Todo santo dia me surpreendo com os requintes da vaidade, uma das mais competentes assaltantes do nosso prazer de viver. Uma força que opera de forma subterrânea, invisível para nós mesmos, mas gritante e indecorosa para quem nos assiste cair na sua armadilha sempre ardilosa.
Ser alguém diferente da nossa natureza mais autêntica ou ter algo que não cabe em nossa vida para impressionar os outros, para se sentir querido e admirado, é uma luta inglória que só tem perdedores – aquele que praticou a vaidade, e aqueles que sofreram suas consequências diretas ou indiretas.
A vaidade faz muitos estragos…
Faz mulheres cometerem exageros adulterando seus corpos, fazendo plásticas que estragam o que até mesmo já era lindo. Tudo para corresponder ao padrão de beleza que elas acham que precisam cumprir para se manterem desejadas. A atitude feminina, a singularidade da alma, o brilho do pensamento e da visão de mundo, a fibra de mulher guerreira, o jeito de ser naturalmente charmoso e sedutor não parecem mais suficientes para se sentirem encantadoras.
Faz homens e mulheres se endividarem para comprar carrões de luxo, roupas e bolsas de marca para sustentar a ilusão de terem comprado o passe para um clube seleto que sonham entrar. Gastar dinheiro para ostentar uma riqueza irreal é uma das manifestações mais clássicas e perversas da vaidade.
Faz homens, afortunados por companheiras apaixonadas e dedicadas, pularem a cerca para viverem aventuras sexuais fugazes com mulheres aparentemente exuberantes, na esperança insustentável de alimentar a virilidade e sentirem-se potentes e poderosos.
Faz filhos escolherem carreiras desconectadas da alma e a direcionarem para um destino longe da sua tão sonhada morada, na expectativa frustrante de satisfazerem seus pais erroneamente orgulhosos.
Faz alunos atrevidos desafiarem professores com tanta sabedoria e experiência para compartilhar, pelo falso prazer de crescer aos olhos dos colegas que, na sua maioria, acabam constrangidos e sentindo aquela desconfortável vergonha alheia.
Faz crescer a miopia dos gestores que os impedem de enxergar o que de verdade motiva ou preocupa o outro, para personalizar o exercício da liderança e o desenvolvimento de indivíduos potentes e saudáveis.

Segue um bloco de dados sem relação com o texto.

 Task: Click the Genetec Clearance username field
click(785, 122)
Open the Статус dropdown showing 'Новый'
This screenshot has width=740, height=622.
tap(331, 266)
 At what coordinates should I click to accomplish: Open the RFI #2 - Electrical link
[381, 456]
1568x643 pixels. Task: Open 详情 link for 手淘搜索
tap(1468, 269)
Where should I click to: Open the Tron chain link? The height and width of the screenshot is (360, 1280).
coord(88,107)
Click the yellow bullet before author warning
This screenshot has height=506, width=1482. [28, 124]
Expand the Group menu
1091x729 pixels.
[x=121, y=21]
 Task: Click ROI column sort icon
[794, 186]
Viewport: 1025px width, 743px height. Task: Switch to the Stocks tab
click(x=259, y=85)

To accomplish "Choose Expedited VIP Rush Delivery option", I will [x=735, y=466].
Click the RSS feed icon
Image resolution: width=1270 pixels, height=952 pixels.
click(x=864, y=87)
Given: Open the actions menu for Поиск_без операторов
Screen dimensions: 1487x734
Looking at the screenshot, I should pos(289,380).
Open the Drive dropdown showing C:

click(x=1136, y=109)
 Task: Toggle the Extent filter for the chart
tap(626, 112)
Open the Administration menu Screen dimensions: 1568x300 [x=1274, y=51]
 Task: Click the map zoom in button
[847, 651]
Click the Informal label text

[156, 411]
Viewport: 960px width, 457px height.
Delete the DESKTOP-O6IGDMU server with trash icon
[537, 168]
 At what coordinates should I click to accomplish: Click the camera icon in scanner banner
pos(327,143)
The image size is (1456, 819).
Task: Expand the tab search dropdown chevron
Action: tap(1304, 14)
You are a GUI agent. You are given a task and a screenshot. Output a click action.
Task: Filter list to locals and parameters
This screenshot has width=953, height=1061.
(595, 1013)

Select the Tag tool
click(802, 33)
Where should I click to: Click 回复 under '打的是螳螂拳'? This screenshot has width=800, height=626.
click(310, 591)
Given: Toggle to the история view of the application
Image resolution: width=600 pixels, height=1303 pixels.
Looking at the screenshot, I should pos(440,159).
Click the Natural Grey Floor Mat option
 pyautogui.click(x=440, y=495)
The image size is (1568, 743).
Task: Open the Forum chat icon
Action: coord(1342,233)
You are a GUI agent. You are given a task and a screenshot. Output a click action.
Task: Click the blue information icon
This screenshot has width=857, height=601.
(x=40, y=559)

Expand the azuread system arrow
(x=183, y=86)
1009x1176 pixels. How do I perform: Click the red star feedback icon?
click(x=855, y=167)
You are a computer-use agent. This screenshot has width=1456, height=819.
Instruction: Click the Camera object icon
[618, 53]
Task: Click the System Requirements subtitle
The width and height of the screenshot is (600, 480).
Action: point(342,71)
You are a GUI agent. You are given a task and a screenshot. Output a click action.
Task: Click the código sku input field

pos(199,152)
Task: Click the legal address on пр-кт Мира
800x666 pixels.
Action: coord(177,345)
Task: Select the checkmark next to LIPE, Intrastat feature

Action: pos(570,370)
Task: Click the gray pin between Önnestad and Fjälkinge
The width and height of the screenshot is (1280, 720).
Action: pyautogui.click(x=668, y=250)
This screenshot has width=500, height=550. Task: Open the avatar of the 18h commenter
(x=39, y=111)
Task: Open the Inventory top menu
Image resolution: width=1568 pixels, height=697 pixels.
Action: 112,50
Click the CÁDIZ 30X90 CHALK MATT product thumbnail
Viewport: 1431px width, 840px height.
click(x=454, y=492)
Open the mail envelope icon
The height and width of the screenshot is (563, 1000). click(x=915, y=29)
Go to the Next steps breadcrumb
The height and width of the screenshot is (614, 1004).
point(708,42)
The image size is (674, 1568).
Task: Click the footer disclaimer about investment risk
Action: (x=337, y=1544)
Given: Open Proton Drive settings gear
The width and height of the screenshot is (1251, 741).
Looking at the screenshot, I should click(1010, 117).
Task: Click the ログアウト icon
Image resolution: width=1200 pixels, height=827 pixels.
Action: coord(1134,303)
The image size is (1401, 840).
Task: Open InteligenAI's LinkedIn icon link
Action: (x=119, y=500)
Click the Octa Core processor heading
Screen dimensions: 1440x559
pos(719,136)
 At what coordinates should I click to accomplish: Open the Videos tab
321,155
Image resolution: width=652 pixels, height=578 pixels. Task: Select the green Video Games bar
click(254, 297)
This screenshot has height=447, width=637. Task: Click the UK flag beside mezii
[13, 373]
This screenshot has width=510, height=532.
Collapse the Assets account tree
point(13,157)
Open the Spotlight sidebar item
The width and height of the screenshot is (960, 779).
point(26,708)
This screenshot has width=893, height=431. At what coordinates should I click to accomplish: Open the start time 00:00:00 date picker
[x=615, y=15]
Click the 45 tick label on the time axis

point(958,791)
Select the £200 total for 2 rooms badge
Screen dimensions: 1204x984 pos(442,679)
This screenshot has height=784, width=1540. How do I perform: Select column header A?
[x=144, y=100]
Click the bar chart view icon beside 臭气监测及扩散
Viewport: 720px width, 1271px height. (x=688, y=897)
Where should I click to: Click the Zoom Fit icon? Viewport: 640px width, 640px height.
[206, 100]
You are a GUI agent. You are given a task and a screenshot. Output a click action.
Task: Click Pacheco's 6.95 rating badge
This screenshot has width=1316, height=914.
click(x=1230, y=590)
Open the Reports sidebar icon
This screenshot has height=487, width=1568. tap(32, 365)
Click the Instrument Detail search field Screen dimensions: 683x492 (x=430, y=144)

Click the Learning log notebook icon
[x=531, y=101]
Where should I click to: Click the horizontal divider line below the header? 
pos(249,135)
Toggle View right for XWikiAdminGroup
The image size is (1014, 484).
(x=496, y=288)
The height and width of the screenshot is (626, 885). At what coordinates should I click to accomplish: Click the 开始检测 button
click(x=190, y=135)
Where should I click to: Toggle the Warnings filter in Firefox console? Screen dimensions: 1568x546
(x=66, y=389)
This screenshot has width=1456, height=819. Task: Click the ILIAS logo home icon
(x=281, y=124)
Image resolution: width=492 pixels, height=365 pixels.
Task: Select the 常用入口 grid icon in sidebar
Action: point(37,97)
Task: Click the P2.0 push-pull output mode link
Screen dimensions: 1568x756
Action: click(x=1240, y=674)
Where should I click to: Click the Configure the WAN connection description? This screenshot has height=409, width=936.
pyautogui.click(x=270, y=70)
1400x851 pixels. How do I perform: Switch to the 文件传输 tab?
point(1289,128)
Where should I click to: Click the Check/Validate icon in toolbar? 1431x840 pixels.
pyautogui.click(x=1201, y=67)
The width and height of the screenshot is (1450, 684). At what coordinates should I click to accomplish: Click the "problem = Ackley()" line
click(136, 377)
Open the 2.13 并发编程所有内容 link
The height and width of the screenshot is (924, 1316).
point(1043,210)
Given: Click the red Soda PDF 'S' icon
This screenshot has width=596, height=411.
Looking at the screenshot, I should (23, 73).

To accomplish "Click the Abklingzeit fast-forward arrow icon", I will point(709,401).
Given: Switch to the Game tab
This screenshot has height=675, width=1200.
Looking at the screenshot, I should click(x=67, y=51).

Faz gestores agirem com tirania, maltratando seus subordinados e sugando suas almas para satisfazer o ego insaciável da submissão pelo poder, viciando a autoestima pela depreciação do outro.
Faz líderes permanecerem no mais do mesmo dentro da caixa, por não admitirem ser desafiados por seus seguidores. A ilusão de ser o único autor das boas ideias pode atrasar a criação de mudanças inovadoras, para não dividir o reconhecimento, a fantasia da efêmera fama corporativa.
Faz gestores e colaboradores sonegarem conhecimento e informação, e impedir a colaboração entre pares, fomentando a emergência de uma cultura de melindres e de centralização de poder difícil de reverter.
Faz gestores e colaboradores se corromperem, para se drogarem com a possibilidade insana do dinheiro rápido, da ascensão social relâmpago e mentirosa.
Faz empreendedores mergulharem na perseguição obstinada e constante do cada vez mais, contaminando a empresa com distrações sem valor, sobrecarregando a organização e promovendo o desperdício de recursos.
Faz empreendedores colocarem em risco o futuro de um projeto de sucesso, simplesmente porque parece insuportável admitir que falta-lhes conhecimento e capacidade de gestão para liderar um novo ciclo de crescimento – já que foram eles que criaram e trouxeram a empresa até aqui.
A vaidade nos impede de dizer não ou de dizer uma verdade desconfortável para o outro – atitudes que representam o mais alto grau de liberdade de viver.
Temos de exercitar diariamente o ganho de consciência e a atitude de desprendimento, para nos proteger dessa vaidade, presente em tantas outras atitudes do cotidiano conjugal, familiar, social e corporativo, que nos arrasta para um buraco negro, desses que nem um singelo feixe de luz consegue escapar.